This is the time of year when I just have to force myself out of bed in the morning. It’s dark, rainy and cold. I feel my age and find myself worrying about how much future I have left. Enforced chastity is very much a kink that deals with the future. It’s all about the next orgasm. Of course, living in the moment is possible as long as I don’t include sex in the moment. Well, I can include it as something that’s not going to happen until the appointed date.
It’s odd in a way that I even have that thought. I think more about sex than ever. When I could get off anytime I wanted, sex for me was just a fleeting thought now and then. Yes, I saw women who were sexy and speculated about them naked. But I never really put any thought into the next time I would get off. Why should I? All I needed was my left hand and some privacy.
Things are completely different now. I know that sex on demand is no longer possible for me. For some reason that fact causes me to think about getting off much more than before enforced chastity. It isn’t as though I don’t get sex. Mrs. Lion is very generous about giving me orgasms. It’s just how I react to being caged. Before starting enforced chastity, the idea of being locked up in a chastity device would turn me on. So, when I thought about being unable to get hard, I got hard. Now that I am locked up, I think more about getting off. What can I say?

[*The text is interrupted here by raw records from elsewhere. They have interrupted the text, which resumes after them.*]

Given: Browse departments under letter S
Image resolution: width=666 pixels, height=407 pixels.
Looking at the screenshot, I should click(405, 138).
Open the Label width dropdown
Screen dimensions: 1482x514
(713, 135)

Many years ago when I first learned about enforced chastity, I was more surprised at my reaction to it than I was to the idea itself. I had never considered that there such a thing as enforced male chastity. As soon as I discovered it, I had to learn more. Now over 15 years later, I am locked in a chastity device.

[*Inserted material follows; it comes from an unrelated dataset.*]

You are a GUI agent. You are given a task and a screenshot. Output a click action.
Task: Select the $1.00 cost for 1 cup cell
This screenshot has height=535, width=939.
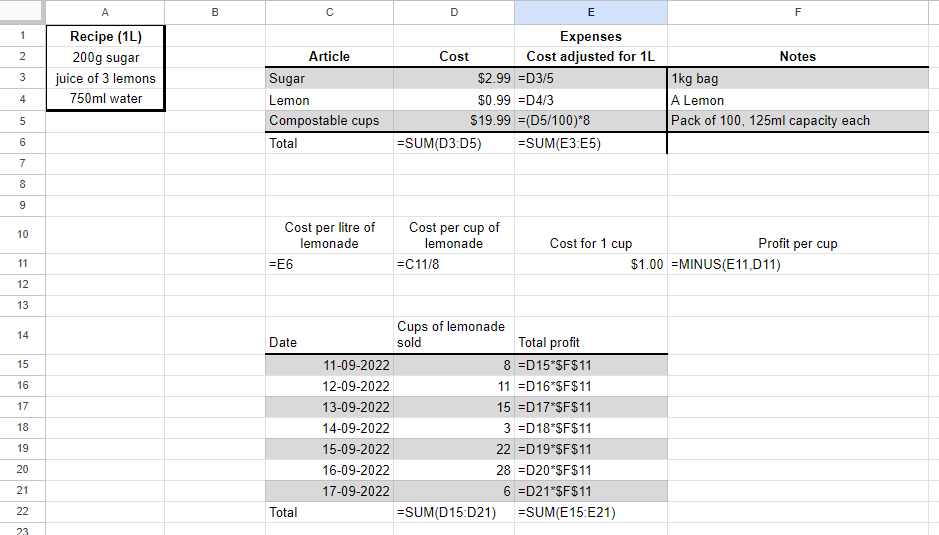pos(591,264)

Logically, my reaction makes no sense. Well, actually it does. I also get turned on by bondage. Tie me spread-eagle to the bed and I am hard before the last cuff gets fastened. Something about losing control turns me on. Not being able to have sex makes me want it more. It’s like saying, “Don’t think about chocolate cake.” What are you thinking about? You get the idea. I’ve been turned on by this from childhood. Long before I had any idea what was happening, I would get hard thinking about being tied up.
It could be that enforced chastity has that same appeal. My penis is helpless; trapped inside a steel cage. No matter how much I want to be hard and to come, the cage prevents it. That is hot, isn’t it?